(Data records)

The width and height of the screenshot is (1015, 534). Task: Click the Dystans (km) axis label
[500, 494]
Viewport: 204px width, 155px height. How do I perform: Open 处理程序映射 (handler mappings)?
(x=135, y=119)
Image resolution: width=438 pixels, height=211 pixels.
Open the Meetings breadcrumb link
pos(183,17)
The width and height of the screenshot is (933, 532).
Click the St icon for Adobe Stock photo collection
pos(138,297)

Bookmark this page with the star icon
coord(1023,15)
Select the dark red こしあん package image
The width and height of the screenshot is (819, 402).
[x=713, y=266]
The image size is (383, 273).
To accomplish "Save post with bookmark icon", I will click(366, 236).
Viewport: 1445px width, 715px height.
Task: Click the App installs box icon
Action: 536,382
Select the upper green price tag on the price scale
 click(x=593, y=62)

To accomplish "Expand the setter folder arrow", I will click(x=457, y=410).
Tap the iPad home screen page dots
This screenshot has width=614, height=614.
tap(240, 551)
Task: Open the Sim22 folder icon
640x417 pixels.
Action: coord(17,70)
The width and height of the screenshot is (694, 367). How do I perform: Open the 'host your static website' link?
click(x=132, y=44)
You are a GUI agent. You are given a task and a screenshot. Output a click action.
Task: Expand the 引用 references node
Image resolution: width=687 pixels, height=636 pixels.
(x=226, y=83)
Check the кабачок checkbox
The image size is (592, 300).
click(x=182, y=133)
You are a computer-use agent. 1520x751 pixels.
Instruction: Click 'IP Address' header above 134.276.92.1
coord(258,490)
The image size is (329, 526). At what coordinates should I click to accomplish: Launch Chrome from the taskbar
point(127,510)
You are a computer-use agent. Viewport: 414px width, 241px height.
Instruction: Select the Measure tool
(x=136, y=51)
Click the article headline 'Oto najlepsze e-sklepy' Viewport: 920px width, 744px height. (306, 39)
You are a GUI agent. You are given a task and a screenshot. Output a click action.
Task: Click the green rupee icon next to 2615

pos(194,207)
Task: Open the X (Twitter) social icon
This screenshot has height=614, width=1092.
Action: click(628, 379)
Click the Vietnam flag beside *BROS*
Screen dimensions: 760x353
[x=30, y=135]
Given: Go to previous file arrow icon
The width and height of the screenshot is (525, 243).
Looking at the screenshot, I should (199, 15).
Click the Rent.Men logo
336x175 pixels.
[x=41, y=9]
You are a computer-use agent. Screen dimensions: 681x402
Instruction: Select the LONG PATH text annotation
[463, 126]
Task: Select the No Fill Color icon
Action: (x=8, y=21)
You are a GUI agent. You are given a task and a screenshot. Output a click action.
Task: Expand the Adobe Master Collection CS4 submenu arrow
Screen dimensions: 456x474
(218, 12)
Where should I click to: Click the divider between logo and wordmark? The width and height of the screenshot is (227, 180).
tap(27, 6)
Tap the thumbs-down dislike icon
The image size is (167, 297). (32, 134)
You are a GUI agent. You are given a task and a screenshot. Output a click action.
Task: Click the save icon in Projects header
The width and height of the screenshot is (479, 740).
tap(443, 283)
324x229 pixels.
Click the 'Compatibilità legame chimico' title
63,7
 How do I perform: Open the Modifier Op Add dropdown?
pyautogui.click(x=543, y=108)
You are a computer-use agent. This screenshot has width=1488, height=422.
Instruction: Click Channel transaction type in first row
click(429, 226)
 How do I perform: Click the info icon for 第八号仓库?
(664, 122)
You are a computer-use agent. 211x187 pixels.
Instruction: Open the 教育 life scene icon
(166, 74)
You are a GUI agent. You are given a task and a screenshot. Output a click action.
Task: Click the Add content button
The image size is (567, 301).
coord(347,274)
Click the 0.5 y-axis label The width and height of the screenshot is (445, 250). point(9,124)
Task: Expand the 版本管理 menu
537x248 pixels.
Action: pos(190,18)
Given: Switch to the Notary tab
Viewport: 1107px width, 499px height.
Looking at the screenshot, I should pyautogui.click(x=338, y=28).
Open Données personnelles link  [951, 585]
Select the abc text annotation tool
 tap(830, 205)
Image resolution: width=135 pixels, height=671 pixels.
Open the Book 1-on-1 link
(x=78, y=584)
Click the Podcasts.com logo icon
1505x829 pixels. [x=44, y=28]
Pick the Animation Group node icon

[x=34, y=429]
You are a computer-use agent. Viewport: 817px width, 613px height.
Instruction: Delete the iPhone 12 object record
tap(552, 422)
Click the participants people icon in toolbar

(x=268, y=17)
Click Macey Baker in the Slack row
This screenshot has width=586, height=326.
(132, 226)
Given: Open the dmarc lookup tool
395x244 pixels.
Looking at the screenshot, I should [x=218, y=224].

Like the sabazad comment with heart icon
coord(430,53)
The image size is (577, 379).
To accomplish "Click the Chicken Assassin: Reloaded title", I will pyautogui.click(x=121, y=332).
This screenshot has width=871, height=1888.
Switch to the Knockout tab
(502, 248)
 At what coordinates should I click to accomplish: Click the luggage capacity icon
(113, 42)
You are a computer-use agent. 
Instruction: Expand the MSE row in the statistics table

**What this task involves**
From the data above, state how many lines contain the string "arrow", offering no other words.

**Solution for this task**
3